The Labor opposition has opposed the proposed tax levy—making its own pitch to the corporate boardrooms—while, for electoral purposes, accusing the government of making working people bear the budget burden. Labor leader Bill Shorten declared that the audit report was “written by big business, for big business” to ensure “families get less while millionaires get more.”
Yet, Labor initiated the slashing of welfare. It cut off sole parents’ benefits once their children turned 8, cracked down on disability pensions and extended welfare “quarantining” trials to numerous working-class areas. As workplace minister, Shorten last August proposed sending young unemployed workers to “boot camps,” in the name of helping them find work.

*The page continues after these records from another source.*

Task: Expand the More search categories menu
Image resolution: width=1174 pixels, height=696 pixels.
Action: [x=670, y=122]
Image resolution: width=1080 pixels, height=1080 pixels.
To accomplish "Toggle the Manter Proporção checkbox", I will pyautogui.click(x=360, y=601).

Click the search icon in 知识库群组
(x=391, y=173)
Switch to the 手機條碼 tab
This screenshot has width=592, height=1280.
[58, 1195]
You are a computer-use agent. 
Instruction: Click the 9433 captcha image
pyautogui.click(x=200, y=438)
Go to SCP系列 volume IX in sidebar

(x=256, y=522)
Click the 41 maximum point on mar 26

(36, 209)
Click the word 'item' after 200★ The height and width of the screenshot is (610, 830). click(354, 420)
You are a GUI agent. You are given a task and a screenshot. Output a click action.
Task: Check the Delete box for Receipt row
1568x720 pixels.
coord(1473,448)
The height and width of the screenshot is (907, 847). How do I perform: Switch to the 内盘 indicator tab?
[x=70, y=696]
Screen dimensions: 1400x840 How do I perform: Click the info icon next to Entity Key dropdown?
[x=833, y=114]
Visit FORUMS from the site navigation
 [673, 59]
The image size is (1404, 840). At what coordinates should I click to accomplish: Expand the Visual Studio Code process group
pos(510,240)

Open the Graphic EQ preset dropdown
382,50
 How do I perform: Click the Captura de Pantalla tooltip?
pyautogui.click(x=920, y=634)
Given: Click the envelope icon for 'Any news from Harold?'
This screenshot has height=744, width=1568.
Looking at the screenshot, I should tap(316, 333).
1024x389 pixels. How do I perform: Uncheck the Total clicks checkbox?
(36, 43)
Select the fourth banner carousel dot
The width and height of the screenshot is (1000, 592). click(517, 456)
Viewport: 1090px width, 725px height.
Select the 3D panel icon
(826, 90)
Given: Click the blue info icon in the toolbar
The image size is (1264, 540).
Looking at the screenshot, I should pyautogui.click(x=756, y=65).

In February, Labor’s welfare spokesperson Jenny Macklin boasted that Labor had reduced welfare spending in its final year in office. She then announced a major review of Labor’s policies in order to make welfare “sustainable,” to ensure that it would “help drive economic growth” and “support people into work.” This language is indistinguishable from that of Abbott and Hockey.
Likewise, the Greens said the government’s planned welfare cuts would “condemn more people to poverty and put young people in vulnerable situations.” But they propped up the minority Labor government for three years and voted for its budgets and austerity measures.
Within the political establishment, there is no fundamental disagreement on the underlying demand of the financial markets that the working class must pay the price for the worsening impact of the global capitalist breakdown that erupted in 2008.